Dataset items
==================================================
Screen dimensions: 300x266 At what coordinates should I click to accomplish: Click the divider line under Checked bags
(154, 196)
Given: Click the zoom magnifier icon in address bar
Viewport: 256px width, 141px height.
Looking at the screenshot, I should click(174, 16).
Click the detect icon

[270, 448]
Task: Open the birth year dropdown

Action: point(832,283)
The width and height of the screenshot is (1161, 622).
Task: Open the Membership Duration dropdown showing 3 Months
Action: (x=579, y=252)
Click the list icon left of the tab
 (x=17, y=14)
==================================================
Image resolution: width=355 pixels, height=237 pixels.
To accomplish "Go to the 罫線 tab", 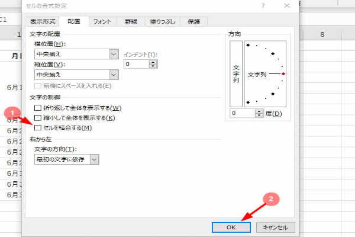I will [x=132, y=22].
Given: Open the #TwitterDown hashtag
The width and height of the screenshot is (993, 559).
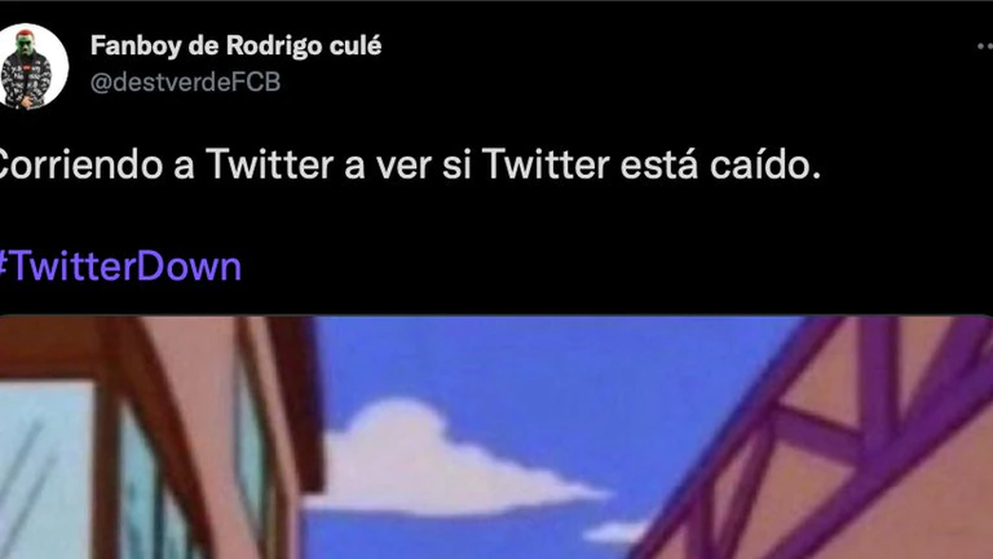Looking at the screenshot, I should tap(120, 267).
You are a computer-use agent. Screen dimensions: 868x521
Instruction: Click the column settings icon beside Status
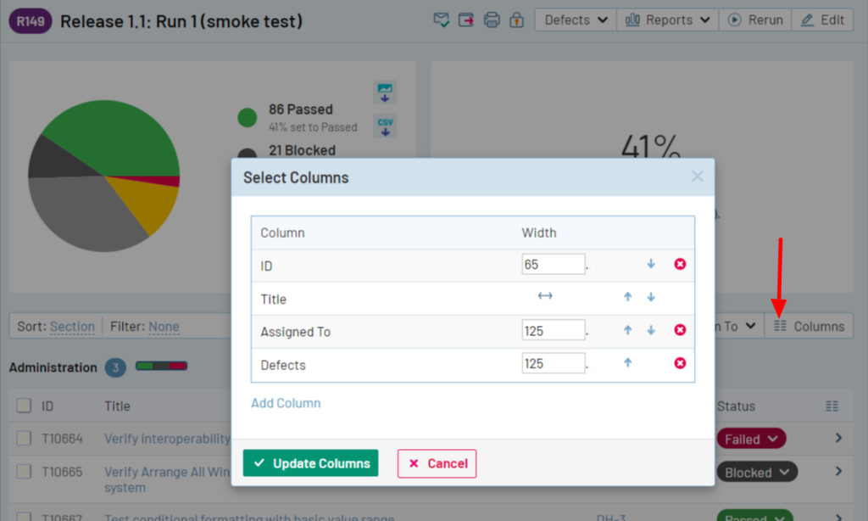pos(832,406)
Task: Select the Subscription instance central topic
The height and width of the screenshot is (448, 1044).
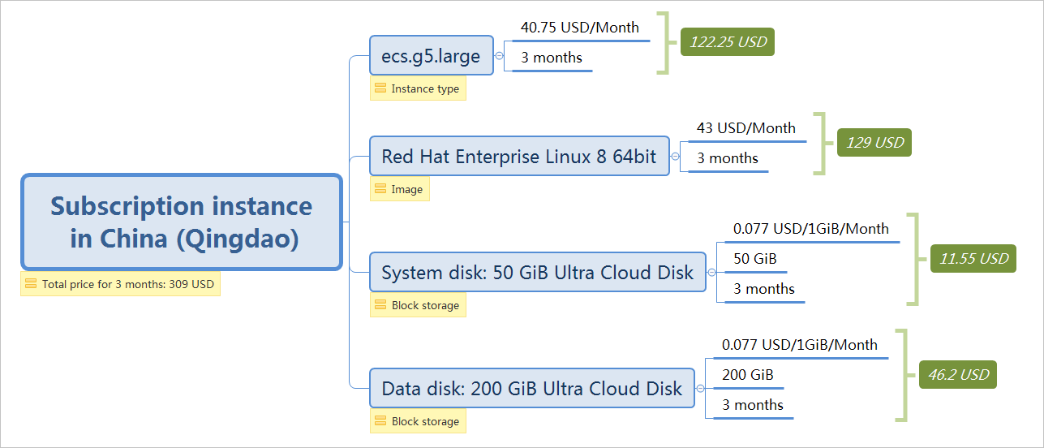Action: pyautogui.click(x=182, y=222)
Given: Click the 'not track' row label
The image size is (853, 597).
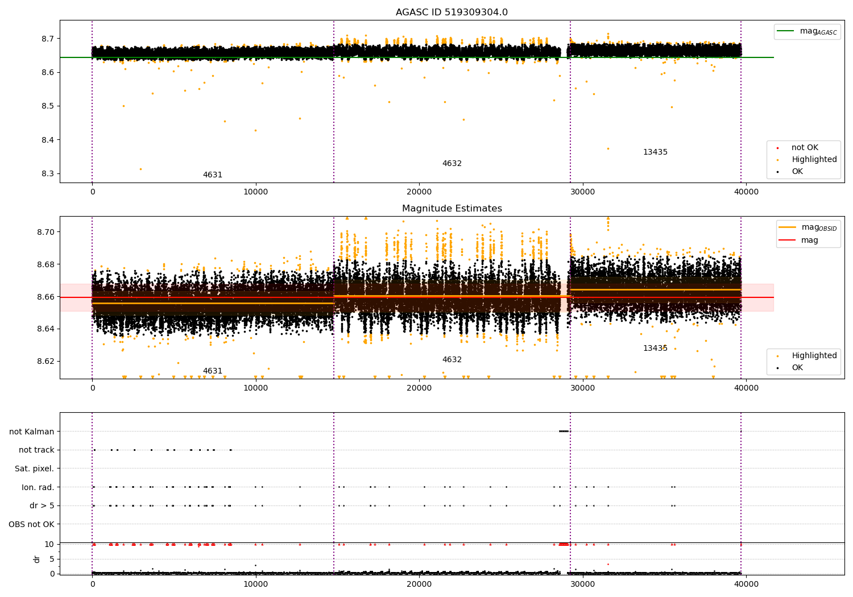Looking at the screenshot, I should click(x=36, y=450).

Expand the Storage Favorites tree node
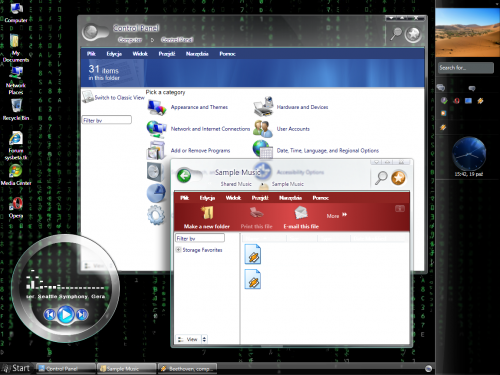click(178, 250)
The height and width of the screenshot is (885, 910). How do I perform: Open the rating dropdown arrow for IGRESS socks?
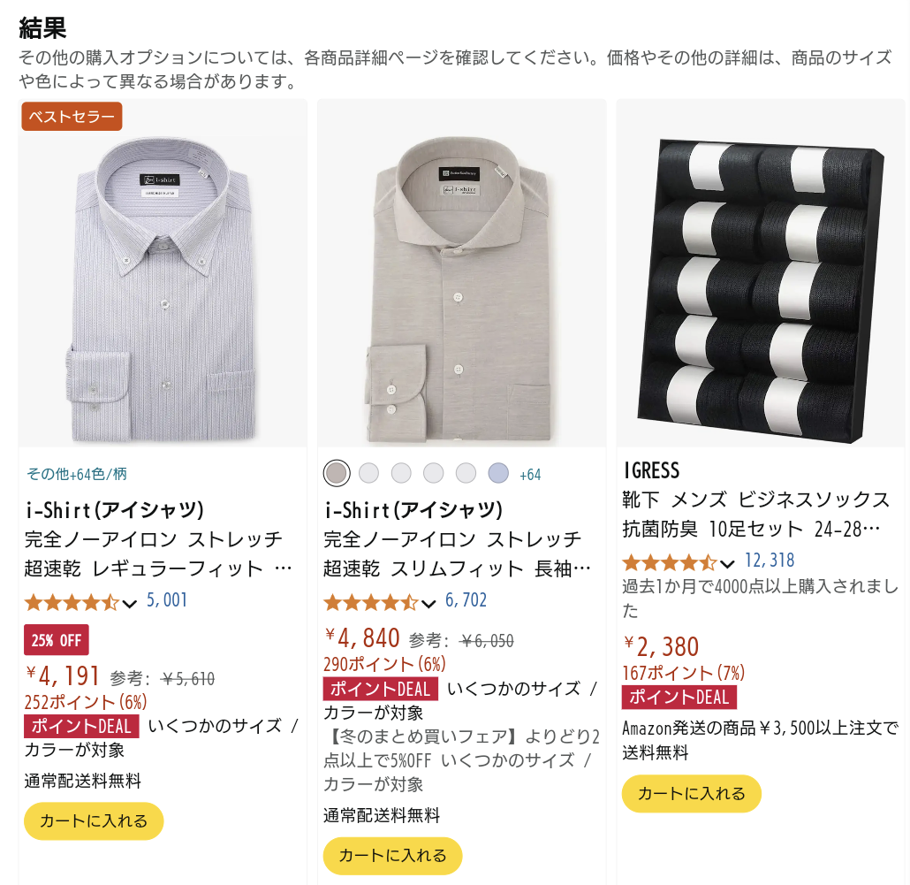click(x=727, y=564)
==================================================
Task requirements:
Copy task for the entries above: every line with the string "Given".

Your solution:
Given: Click the zoom magnifier icon in address bar
Given: Open the #TwitterDown hashtag
Given: Click the 'not track' row label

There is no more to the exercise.